• EXERCISE PROMPT
Count how many lines in the data below include "will". Answer with the number only.

------ MATERIALS PROVIDED ------

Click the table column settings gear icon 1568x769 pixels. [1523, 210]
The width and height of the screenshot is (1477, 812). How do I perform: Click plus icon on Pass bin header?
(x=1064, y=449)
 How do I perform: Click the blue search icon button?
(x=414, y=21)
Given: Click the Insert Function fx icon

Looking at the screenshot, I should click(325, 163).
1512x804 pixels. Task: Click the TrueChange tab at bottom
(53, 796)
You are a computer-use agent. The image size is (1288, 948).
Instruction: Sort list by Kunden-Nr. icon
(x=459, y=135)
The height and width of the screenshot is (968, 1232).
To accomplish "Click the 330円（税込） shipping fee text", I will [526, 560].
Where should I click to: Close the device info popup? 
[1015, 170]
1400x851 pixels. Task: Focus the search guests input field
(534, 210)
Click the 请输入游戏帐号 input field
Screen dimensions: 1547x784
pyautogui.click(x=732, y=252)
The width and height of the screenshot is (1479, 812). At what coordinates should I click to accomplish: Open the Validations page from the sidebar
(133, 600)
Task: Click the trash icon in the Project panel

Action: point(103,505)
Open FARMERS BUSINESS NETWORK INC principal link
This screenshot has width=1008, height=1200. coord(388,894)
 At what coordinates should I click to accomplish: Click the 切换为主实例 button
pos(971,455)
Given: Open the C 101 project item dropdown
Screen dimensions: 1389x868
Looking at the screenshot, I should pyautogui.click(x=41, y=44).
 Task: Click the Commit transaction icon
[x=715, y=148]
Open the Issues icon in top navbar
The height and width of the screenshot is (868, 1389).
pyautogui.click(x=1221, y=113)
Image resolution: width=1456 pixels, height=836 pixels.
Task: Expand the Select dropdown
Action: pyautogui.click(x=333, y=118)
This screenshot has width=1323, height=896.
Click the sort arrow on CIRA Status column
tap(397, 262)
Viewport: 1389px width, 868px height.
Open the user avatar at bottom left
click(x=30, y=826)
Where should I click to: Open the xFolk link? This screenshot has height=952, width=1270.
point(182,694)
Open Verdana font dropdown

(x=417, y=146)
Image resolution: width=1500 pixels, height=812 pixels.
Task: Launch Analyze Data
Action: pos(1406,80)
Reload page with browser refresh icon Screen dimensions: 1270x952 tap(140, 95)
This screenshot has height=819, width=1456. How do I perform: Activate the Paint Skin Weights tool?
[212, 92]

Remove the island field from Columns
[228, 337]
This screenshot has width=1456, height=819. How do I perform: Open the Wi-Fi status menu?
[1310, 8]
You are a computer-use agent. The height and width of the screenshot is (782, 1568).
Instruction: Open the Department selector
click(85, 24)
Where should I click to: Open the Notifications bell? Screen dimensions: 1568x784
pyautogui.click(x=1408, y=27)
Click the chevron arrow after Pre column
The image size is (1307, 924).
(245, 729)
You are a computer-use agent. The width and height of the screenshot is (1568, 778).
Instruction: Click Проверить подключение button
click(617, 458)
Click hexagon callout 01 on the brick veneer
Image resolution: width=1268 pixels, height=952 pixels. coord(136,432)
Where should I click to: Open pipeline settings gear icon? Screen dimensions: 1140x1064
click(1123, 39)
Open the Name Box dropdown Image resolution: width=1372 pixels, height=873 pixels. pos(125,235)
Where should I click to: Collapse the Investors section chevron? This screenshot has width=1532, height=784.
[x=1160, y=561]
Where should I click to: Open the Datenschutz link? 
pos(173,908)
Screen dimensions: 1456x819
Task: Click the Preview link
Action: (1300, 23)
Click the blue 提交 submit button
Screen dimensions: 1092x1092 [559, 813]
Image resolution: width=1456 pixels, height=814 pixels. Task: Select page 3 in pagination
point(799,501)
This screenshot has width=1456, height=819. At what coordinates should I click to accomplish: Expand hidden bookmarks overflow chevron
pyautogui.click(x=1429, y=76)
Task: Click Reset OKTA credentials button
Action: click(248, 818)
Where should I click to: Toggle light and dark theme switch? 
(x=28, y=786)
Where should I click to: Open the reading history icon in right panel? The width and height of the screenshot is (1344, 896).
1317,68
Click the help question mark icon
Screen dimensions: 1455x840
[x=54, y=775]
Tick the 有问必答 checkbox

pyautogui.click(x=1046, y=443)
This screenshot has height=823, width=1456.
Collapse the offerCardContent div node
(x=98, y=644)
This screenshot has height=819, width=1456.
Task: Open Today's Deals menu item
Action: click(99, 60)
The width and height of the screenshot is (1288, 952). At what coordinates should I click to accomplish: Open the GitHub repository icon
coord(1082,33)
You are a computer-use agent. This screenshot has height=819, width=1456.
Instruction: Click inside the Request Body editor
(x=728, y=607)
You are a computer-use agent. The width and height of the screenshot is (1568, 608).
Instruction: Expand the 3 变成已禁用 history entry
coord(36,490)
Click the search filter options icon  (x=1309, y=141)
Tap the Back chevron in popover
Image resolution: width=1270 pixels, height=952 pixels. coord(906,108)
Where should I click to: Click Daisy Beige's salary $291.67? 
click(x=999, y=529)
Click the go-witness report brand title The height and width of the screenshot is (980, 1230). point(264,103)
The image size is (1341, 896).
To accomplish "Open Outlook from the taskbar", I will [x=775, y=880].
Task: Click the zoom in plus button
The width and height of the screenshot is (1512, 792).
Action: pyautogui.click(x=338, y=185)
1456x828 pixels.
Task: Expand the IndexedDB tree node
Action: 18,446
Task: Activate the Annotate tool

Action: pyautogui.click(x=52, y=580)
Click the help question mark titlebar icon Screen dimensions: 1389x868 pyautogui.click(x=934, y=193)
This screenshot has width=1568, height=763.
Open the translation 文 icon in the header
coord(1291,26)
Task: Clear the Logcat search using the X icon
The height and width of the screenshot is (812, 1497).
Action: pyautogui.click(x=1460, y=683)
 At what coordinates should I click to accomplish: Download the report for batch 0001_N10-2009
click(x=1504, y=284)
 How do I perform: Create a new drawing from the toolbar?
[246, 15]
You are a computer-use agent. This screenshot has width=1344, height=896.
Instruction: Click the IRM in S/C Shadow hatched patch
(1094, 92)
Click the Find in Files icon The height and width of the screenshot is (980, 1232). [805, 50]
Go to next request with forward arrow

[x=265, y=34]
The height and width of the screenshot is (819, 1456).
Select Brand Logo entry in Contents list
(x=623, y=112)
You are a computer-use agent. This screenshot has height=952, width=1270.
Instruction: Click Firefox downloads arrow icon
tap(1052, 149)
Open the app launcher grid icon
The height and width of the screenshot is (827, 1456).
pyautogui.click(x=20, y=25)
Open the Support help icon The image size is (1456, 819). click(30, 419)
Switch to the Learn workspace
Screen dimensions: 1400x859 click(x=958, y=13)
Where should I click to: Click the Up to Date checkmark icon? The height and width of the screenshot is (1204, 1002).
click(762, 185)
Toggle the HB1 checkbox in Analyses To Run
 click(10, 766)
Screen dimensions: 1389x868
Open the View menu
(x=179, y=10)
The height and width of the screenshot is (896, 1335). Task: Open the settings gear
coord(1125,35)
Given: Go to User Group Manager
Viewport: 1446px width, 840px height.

------

• YOUR SOLUTION
2